* **YOUR INSTRUCTIONS**: Please copy all of the data below line for line, changing nothing.

☆ ☆ ☆

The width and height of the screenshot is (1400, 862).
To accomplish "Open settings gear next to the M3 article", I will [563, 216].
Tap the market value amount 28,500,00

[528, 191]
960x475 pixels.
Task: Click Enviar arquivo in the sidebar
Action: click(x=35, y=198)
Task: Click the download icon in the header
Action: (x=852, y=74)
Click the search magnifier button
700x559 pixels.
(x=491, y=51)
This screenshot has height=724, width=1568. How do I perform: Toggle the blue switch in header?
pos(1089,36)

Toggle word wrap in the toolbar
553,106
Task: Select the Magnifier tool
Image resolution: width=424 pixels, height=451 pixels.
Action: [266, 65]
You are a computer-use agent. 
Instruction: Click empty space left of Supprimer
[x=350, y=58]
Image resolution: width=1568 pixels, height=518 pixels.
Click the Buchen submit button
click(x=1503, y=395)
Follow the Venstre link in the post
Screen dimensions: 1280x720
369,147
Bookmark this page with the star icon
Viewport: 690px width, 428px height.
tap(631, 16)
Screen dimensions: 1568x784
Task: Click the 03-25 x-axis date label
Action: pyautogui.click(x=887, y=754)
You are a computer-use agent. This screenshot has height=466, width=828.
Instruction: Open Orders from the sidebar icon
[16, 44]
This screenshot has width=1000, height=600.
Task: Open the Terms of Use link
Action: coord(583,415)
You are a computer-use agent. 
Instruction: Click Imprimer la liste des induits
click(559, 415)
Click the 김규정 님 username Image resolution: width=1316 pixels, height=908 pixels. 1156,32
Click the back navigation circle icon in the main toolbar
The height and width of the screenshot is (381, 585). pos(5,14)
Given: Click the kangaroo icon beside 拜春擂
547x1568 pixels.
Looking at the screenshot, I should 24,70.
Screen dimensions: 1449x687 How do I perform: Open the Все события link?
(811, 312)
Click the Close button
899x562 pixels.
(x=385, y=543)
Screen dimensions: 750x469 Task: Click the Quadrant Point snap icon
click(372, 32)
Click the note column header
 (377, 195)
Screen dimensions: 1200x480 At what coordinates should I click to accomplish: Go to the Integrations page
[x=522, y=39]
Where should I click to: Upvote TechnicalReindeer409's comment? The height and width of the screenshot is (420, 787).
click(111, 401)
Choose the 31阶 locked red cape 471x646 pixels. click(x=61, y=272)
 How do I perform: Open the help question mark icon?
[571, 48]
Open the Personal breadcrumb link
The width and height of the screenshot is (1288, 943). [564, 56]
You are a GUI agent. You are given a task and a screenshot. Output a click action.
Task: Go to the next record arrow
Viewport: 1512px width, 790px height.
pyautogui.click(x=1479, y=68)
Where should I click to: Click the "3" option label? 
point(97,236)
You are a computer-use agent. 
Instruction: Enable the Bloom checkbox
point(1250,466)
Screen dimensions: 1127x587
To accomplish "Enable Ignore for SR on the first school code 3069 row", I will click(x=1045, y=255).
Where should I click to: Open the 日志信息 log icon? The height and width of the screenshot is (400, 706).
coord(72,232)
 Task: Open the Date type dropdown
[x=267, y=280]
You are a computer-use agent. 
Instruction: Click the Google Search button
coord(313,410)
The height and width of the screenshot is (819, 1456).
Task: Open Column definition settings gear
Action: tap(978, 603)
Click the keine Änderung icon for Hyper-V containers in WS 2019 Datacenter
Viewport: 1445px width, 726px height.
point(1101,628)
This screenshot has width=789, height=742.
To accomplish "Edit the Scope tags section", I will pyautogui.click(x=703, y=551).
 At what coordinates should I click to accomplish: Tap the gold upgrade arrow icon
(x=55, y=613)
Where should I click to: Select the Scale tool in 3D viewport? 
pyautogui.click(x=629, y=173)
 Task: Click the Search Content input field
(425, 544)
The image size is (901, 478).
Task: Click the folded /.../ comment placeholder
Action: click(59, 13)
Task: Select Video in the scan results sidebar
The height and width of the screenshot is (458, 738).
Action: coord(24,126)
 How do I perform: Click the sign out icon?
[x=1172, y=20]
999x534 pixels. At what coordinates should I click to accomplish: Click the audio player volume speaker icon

☆ ☆ ☆

* **RESULT OF THIS TASK**:
The width and height of the screenshot is (1400, 862).
To accomplish "Open settings gear next to the M3 article", I will [563, 216].
Tap the market value amount 28,500,00

[528, 191]
960x475 pixels.
Task: Click Enviar arquivo in the sidebar
Action: click(x=35, y=198)
Task: Click the download icon in the header
Action: (x=852, y=74)
Click the search magnifier button
700x559 pixels.
(x=491, y=51)
This screenshot has height=724, width=1568. How do I perform: Toggle the blue switch in header?
pos(1089,36)

Toggle word wrap in the toolbar
553,106
Task: Select the Magnifier tool
Image resolution: width=424 pixels, height=451 pixels.
Action: [266, 65]
You are a computer-use agent. 
Instruction: Click empty space left of Supprimer
[x=350, y=58]
Image resolution: width=1568 pixels, height=518 pixels.
Click the Buchen submit button
click(x=1503, y=395)
Follow the Venstre link in the post
Screen dimensions: 1280x720
369,147
Bookmark this page with the star icon
Viewport: 690px width, 428px height.
tap(631, 16)
Screen dimensions: 1568x784
Task: Click the 03-25 x-axis date label
Action: pyautogui.click(x=887, y=754)
You are a computer-use agent. This screenshot has height=466, width=828.
Instruction: Open Orders from the sidebar icon
[16, 44]
This screenshot has width=1000, height=600.
Task: Open the Terms of Use link
Action: coord(583,415)
You are a computer-use agent. 
Instruction: Click Imprimer la liste des induits
click(559, 415)
Click the 김규정 님 username Image resolution: width=1316 pixels, height=908 pixels. 1156,32
Click the back navigation circle icon in the main toolbar
The height and width of the screenshot is (381, 585). pos(5,14)
Given: Click the kangaroo icon beside 拜春擂
547x1568 pixels.
Looking at the screenshot, I should 24,70.
Screen dimensions: 1449x687 How do I perform: Open the Все события link?
(811, 312)
Click the Close button
899x562 pixels.
(x=385, y=543)
Screen dimensions: 750x469 Task: Click the Quadrant Point snap icon
click(372, 32)
Click the note column header
 (377, 195)
Screen dimensions: 1200x480 At what coordinates should I click to accomplish: Go to the Integrations page
[x=522, y=39]
Where should I click to: Upvote TechnicalReindeer409's comment? The height and width of the screenshot is (420, 787).
click(111, 401)
Choose the 31阶 locked red cape 471x646 pixels. click(x=61, y=272)
 How do I perform: Open the help question mark icon?
[571, 48]
Open the Personal breadcrumb link
The width and height of the screenshot is (1288, 943). [564, 56]
You are a GUI agent. You are given a task and a screenshot. Output a click action.
Task: Go to the next record arrow
Viewport: 1512px width, 790px height.
pyautogui.click(x=1479, y=68)
Where should I click to: Click the "3" option label? 
point(97,236)
You are a computer-use agent. 
Instruction: Enable the Bloom checkbox
point(1250,466)
Screen dimensions: 1127x587
To accomplish "Enable Ignore for SR on the first school code 3069 row", I will click(x=1045, y=255).
Where should I click to: Open the 日志信息 log icon? The height and width of the screenshot is (400, 706).
coord(72,232)
 Task: Open the Date type dropdown
[x=267, y=280]
You are a computer-use agent. 
Instruction: Click the Google Search button
coord(313,410)
The height and width of the screenshot is (819, 1456).
Task: Open Column definition settings gear
Action: tap(978, 603)
Click the keine Änderung icon for Hyper-V containers in WS 2019 Datacenter
Viewport: 1445px width, 726px height.
point(1101,628)
This screenshot has width=789, height=742.
To accomplish "Edit the Scope tags section", I will pyautogui.click(x=703, y=551).
 At what coordinates should I click to accomplish: Tap the gold upgrade arrow icon
(x=55, y=613)
Where should I click to: Select the Scale tool in 3D viewport? 
pyautogui.click(x=629, y=173)
 Task: Click the Search Content input field
(425, 544)
The image size is (901, 478).
Task: Click the folded /.../ comment placeholder
Action: click(59, 13)
Task: Select Video in the scan results sidebar
The height and width of the screenshot is (458, 738).
Action: coord(24,126)
 How do I perform: Click the sign out icon?
[x=1172, y=20]
999x534 pixels. At what coordinates should I click to accomplish: Click the audio player volume speaker icon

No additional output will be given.